Deep Continuous Networks

TL;DR

The paper addresses the mismatch between conventional CNNs and biological vision by introducing Deep Continuous Networks (DCNs) that couple spatially continuous filters with depthwise continuous dynamics via neural ODEs. Filters are defined as Gaussian derivative SRFs with trainable coefficients $\alpha$ and scale $\sigma$, enabling end-to-end learning of both filter shape and spatial extent, while the network depth is treated as a continuous dimension $t$. Empirically, DCNs achieve competitive CIFAR-10 performance with fewer parameters, exhibit data efficiency in small-data settings, and demonstrate improved reconstruction quality; they also reveal biologically plausible scale distributions and support pattern completion, with potential computational savings through contrast-driven time scaling. The work provides a principled bridge between neuroscience-inspired continuous models and modern CNNs, offering a framework for brain-like receptive-field dynamics, efficient parameterization, and new avenues for neuroscientific investigations and energy-efficient deep learning.

Abstract

CNNs and computational models of biological vision share some fundamental principles, which opened new avenues of research. However, fruitful cross-field research is hampered by conventional CNN architectures being based on spatially and depthwise discrete representations, which cannot accommodate certain aspects of biological complexity such as continuously varying receptive field sizes and dynamics of neuronal responses. Here we propose deep continuous networks (DCNs), which combine spatially continuous filters, with the continuous depth framework of neural ODEs. This allows us to learn the spatial support of the filters during training, as well as model the continuous evolution of feature maps, linking DCNs closely to biological models. We show that DCNs are versatile and highly applicable to standard image classification and reconstruction problems, where they improve parameter and data efficiency, and allow for meta-parametrization.

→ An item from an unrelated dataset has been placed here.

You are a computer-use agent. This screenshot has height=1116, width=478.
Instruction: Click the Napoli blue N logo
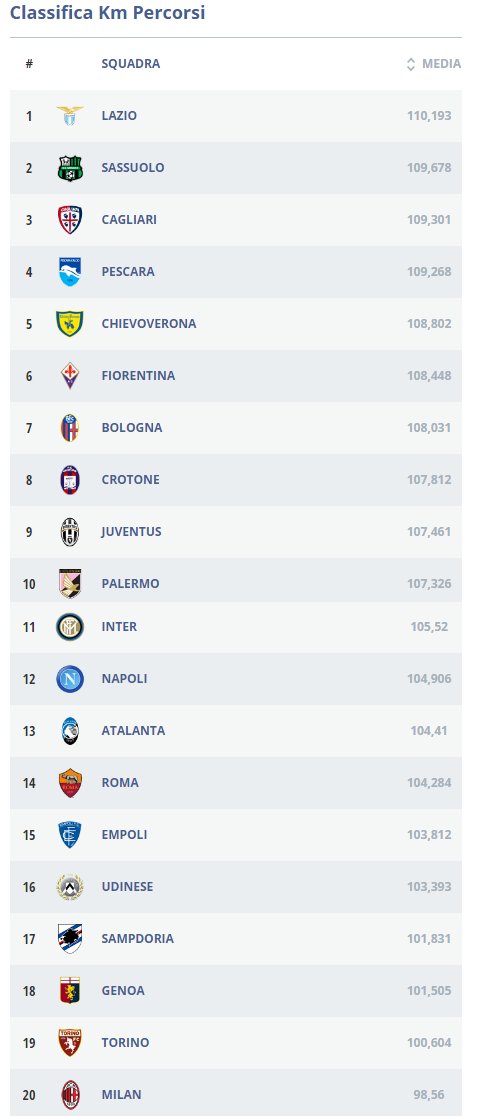(70, 679)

We illustrate the biological plausibility of the scale distributions learned by DCNs and explore their performance in a neuroscientifically inspired pattern completion task. Finally, we investigate an efficient implementation of DCNs by changing input contrast.

Figures (5)

• Figure 1: SRF filters based on N-jet filter approximation. Convolutional filters are defined as the weighted sum of Gaussian derivative basis functions up to order 2, with corresponding scales ${\sigma_1 = 2.28}$ (left) and ${\sigma_2=0.90}$ (right). Our DCN models learn both the coefficients $\alpha$, and the scale $\sigma$ end-to-end during training.
• Figure 2: DCN model architecture with CIFAR-10 input images. Convolutional kernel size $k$ is learned during training. The equations of motion (Eq. \ref{['eq:EoM']}) are solved within ODE blocks.
• Figure 3: (a) Learned $\sigma$ values increase with depth within the network. (b) $\sigma^{ji}$ distributions within the ODE blocks display a positive skew in line with biological observations. (c) CIFAR-10 validation accuracies on the pattern completion task with increasing mask size.
• Figure 4: Pattern completion in the DCN feature maps during classification of masked images. Feature maps in a single channel of ODE block 1 are shown for an example image. We find that the difference $D(t)$ between the feature maps $\textbf{h}^\textrm{im}(t)$ of an intact image and $\textbf{h}^\textrm{im\_masked}(t)$ of a masked image is reduced as $t \rightarrow T$. We also show the mean $\overline{D}(t)$ for 1000 validation images (bottom right), where the shaded area is the standard deviation over different images. Example feature maps from baseline models are provided in Appendix A.5.
• Figure 5: On the CIFAR-10 validation set, DCN s are more robust than baseline ODE-Nets to changes in input contrast $c$ at test time (top). Interestingly, the number of function evaluations (NFEs) in the first ODE block (middle) or the whole DCN network (bottom) can be reduced considerably by modulating $c$.